Answer to problem: The United States closes its borders completely and it is strictly enforced ( if you are adding value to our nation then welcome: such as brilliant scientists), no trade of U.S energy sources with any country not allied with the U.S and trusted longterm, no trade of water or food with neutral/ not allied nations, improve technology and control population rates. Reduction of population does not translate into a weakness.

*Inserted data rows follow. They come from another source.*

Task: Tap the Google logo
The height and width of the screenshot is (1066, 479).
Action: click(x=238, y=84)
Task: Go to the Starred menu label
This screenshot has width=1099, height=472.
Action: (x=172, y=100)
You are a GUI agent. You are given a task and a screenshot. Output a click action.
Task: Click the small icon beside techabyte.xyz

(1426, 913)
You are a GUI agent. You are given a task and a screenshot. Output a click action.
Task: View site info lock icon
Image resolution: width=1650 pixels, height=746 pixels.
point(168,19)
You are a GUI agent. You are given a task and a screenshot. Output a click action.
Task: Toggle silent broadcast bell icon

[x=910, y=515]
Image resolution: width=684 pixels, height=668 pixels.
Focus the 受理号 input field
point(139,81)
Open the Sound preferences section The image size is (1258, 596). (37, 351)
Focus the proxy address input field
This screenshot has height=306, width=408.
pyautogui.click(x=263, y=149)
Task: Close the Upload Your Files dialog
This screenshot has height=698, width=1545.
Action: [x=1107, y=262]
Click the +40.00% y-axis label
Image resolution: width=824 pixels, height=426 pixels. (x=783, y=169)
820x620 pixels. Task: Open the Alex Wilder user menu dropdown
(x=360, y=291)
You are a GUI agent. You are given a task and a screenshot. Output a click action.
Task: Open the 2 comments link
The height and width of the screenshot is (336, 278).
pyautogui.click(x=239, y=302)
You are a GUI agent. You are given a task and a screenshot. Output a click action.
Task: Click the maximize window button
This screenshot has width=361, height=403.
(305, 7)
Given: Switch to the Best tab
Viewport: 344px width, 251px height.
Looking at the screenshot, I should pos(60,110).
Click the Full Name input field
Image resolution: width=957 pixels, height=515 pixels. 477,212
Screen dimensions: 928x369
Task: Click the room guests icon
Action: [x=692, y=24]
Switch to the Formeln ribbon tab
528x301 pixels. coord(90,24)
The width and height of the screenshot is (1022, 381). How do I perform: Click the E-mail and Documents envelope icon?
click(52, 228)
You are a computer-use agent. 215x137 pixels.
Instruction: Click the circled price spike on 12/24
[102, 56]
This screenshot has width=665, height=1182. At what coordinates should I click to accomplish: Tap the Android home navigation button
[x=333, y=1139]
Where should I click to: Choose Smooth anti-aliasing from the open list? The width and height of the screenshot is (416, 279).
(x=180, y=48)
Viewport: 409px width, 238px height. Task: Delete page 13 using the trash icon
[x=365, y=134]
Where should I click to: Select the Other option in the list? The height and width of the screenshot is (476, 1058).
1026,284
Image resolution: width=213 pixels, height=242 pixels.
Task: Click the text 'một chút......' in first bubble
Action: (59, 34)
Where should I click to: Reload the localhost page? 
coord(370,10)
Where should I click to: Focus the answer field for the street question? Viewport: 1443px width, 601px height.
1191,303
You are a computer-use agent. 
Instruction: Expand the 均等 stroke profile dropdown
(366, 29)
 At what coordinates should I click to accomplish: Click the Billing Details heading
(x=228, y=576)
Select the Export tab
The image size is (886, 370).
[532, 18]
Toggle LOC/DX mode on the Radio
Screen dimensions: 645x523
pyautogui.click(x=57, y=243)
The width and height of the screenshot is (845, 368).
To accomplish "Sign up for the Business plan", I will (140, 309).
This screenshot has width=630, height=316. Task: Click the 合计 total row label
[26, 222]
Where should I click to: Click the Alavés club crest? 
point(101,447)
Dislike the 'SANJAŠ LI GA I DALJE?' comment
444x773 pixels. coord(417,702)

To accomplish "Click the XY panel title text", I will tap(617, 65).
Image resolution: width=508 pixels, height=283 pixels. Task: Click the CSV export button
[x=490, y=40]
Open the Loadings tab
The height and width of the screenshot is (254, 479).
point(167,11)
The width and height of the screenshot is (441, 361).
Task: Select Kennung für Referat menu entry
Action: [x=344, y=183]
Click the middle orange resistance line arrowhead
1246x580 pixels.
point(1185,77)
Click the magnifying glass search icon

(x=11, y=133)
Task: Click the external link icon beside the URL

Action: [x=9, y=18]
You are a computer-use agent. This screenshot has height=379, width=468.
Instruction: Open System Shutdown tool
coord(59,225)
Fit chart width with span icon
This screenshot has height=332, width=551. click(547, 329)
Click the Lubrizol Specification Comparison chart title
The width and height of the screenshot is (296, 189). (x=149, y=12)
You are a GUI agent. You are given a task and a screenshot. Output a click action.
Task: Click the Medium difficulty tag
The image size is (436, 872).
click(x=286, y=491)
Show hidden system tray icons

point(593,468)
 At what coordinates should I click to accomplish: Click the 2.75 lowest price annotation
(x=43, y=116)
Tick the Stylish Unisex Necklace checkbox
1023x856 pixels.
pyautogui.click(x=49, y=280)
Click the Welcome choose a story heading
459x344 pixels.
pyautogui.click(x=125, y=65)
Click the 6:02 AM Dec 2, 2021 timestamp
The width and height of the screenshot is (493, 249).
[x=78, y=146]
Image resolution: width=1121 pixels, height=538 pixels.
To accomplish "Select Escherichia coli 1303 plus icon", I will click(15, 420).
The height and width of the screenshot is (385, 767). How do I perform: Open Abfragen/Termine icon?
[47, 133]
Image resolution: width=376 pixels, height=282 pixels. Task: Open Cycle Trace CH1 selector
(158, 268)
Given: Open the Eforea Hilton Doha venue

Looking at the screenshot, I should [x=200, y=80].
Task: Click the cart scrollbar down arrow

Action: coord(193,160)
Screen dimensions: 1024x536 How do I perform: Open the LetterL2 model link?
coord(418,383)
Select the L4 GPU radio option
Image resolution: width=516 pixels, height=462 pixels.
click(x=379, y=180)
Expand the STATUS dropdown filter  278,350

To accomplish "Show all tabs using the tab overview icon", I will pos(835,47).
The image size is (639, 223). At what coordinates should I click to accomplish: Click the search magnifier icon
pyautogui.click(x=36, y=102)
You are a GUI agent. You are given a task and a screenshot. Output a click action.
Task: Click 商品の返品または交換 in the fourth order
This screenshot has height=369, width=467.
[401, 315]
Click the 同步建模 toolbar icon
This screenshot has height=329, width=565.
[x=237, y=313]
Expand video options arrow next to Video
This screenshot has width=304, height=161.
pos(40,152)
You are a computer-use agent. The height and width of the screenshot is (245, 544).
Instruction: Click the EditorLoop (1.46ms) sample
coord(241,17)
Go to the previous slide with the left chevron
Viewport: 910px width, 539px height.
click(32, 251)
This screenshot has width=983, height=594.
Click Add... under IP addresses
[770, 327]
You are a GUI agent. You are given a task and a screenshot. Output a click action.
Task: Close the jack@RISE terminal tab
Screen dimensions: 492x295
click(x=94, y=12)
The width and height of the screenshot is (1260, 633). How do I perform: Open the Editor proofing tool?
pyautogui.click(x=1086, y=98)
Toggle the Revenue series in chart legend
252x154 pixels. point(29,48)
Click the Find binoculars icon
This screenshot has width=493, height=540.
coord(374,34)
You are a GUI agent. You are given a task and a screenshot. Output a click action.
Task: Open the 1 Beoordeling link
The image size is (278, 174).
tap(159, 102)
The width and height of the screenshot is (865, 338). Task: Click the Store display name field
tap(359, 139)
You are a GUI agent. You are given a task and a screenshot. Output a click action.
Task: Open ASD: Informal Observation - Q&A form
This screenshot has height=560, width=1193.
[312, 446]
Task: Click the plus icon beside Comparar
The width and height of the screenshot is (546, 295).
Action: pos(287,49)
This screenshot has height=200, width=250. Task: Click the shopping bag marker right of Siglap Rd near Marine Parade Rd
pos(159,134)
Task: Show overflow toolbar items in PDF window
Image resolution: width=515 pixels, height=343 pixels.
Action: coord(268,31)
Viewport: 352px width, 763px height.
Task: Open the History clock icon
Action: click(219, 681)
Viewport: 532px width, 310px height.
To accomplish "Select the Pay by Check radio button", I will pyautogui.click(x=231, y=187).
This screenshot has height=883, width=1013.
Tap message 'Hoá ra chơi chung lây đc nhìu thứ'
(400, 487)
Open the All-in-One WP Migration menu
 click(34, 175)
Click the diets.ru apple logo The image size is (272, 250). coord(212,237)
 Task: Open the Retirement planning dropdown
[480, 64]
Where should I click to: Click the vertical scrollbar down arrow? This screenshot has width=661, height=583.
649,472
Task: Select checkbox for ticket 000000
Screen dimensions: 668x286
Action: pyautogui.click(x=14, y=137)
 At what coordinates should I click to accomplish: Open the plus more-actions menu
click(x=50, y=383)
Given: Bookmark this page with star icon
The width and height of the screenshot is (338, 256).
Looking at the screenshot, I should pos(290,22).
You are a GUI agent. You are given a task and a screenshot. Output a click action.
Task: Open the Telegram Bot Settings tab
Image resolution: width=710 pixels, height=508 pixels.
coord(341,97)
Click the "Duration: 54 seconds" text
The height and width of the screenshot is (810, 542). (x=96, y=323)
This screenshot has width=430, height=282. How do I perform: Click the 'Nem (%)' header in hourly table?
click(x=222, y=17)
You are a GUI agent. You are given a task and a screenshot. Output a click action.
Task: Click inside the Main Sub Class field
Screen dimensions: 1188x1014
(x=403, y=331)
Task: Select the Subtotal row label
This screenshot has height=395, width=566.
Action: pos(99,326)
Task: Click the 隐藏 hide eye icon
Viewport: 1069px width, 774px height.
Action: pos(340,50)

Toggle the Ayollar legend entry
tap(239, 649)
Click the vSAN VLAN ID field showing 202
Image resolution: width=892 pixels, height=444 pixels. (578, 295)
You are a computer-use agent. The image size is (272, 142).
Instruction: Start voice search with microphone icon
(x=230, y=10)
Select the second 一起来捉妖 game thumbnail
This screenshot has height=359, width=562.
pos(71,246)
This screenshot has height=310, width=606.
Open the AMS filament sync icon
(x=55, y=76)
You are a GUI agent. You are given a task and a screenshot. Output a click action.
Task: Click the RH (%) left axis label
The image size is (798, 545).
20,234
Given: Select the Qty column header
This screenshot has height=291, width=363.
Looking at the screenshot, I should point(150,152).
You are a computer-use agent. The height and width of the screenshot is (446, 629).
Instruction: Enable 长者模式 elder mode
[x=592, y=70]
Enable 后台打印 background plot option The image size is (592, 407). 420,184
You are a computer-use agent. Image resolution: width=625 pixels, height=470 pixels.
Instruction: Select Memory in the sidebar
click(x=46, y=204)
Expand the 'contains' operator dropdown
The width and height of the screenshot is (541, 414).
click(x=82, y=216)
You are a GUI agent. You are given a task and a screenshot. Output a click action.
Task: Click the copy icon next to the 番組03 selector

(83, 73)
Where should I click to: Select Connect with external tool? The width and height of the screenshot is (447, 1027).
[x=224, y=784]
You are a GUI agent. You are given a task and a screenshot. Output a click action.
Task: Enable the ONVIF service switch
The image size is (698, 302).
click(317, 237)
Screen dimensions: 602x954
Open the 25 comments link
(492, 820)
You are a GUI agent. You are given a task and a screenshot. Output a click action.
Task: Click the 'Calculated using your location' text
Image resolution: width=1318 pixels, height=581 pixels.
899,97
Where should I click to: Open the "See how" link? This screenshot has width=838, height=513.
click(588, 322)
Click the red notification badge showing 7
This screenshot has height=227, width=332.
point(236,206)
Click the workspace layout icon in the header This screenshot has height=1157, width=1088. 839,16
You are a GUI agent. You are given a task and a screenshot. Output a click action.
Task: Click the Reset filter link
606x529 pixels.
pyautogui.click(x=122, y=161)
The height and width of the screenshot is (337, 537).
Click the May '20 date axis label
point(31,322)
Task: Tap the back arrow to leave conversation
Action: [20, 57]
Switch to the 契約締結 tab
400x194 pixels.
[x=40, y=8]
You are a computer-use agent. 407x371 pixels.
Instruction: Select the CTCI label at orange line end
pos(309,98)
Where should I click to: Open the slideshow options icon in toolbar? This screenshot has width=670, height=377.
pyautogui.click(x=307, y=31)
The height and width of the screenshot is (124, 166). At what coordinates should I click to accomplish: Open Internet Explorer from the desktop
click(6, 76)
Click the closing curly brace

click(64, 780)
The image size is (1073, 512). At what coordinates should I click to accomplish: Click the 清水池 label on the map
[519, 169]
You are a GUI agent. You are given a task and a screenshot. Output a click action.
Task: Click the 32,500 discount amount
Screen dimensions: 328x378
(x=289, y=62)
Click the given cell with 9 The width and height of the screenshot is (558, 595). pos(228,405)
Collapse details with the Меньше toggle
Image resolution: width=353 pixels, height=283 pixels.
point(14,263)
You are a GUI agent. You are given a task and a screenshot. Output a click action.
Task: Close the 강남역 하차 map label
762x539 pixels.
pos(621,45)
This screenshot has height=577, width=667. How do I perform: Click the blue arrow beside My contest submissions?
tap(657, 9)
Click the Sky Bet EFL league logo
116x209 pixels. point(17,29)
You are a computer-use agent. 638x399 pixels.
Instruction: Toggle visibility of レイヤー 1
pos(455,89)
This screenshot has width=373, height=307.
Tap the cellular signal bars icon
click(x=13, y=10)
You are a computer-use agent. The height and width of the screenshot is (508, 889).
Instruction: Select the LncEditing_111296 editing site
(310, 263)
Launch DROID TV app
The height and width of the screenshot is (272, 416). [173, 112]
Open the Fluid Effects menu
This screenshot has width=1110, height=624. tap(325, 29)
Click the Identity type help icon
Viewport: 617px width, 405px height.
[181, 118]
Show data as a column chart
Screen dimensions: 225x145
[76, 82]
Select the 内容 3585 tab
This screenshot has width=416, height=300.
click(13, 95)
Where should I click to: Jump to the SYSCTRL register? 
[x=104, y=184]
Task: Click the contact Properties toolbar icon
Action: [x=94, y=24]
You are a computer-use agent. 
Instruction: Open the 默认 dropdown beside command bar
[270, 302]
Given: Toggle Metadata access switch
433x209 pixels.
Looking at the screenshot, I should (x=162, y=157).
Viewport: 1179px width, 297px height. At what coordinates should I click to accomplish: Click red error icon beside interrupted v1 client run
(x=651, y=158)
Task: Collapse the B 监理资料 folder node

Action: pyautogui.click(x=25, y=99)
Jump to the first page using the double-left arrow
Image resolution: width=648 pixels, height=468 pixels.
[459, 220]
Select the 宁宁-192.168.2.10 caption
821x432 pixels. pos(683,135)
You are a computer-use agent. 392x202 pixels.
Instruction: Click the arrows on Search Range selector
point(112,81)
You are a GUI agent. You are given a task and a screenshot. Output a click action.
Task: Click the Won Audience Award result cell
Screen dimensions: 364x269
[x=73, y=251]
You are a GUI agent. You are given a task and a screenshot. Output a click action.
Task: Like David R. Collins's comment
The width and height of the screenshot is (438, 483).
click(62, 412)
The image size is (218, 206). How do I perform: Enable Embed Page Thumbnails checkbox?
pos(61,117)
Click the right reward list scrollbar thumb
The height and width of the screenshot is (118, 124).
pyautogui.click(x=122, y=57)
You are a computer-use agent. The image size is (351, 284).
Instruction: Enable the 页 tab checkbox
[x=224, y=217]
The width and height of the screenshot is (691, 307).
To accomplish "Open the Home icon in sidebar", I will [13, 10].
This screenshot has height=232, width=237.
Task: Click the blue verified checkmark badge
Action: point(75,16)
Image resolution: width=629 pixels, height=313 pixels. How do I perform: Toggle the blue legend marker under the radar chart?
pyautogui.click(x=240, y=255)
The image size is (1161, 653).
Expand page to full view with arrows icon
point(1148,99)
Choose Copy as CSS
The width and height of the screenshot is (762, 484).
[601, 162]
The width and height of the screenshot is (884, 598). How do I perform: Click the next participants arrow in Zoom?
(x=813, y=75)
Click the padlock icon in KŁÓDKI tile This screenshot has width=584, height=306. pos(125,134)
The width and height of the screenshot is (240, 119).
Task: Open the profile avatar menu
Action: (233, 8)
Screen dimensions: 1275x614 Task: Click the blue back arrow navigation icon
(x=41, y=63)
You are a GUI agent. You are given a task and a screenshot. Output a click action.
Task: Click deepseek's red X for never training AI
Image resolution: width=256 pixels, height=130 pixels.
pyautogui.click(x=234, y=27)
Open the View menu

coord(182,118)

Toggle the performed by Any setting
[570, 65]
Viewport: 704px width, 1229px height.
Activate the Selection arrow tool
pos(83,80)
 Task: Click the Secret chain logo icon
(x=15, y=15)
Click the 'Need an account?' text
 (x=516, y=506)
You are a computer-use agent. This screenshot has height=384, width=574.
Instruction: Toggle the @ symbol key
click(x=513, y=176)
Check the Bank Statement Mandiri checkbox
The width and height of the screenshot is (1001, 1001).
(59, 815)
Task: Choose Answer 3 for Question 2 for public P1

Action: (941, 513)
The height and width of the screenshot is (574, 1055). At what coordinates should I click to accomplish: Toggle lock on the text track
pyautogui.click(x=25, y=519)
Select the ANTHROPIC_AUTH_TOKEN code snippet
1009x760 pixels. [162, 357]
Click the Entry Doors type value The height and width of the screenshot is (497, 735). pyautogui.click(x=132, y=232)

There is no reason to have 10 babies...sterilize yourself if you have 10 babies. 

DO NOT GIVE poopooheads in foreign countries precious commodities in ANY form such as WEAPONS.


----------



## Preppercell (Oct 28, 2015)

Denton said:


> No time for a long winded video, but time to read your analysis of it on your blog.
> 
> I agree; economies centered around the community is best, but the only way to get there, now, is for the global economy to come crashing down and the large, powerful governments to all lose their ability to reach out and kill.


I'm glad you liked my synopsis, I did my best but when you get a moment, check out the video, it does a better job then I ever could explaining the mess we are in.


----------



## Axeman (Sep 30, 2015)

I watched the video....and all I could think of at the end of it was.....
_so long,so long,so long...and thanks for all the fish!!_ :cheerful:


----------



## Real Old Man (Aug 17, 2015)

Isn't this just another version of your other thread?

Sorry, but if you are so pessimistic about the future, do you have a course of action that might start to get tings back on track?


----------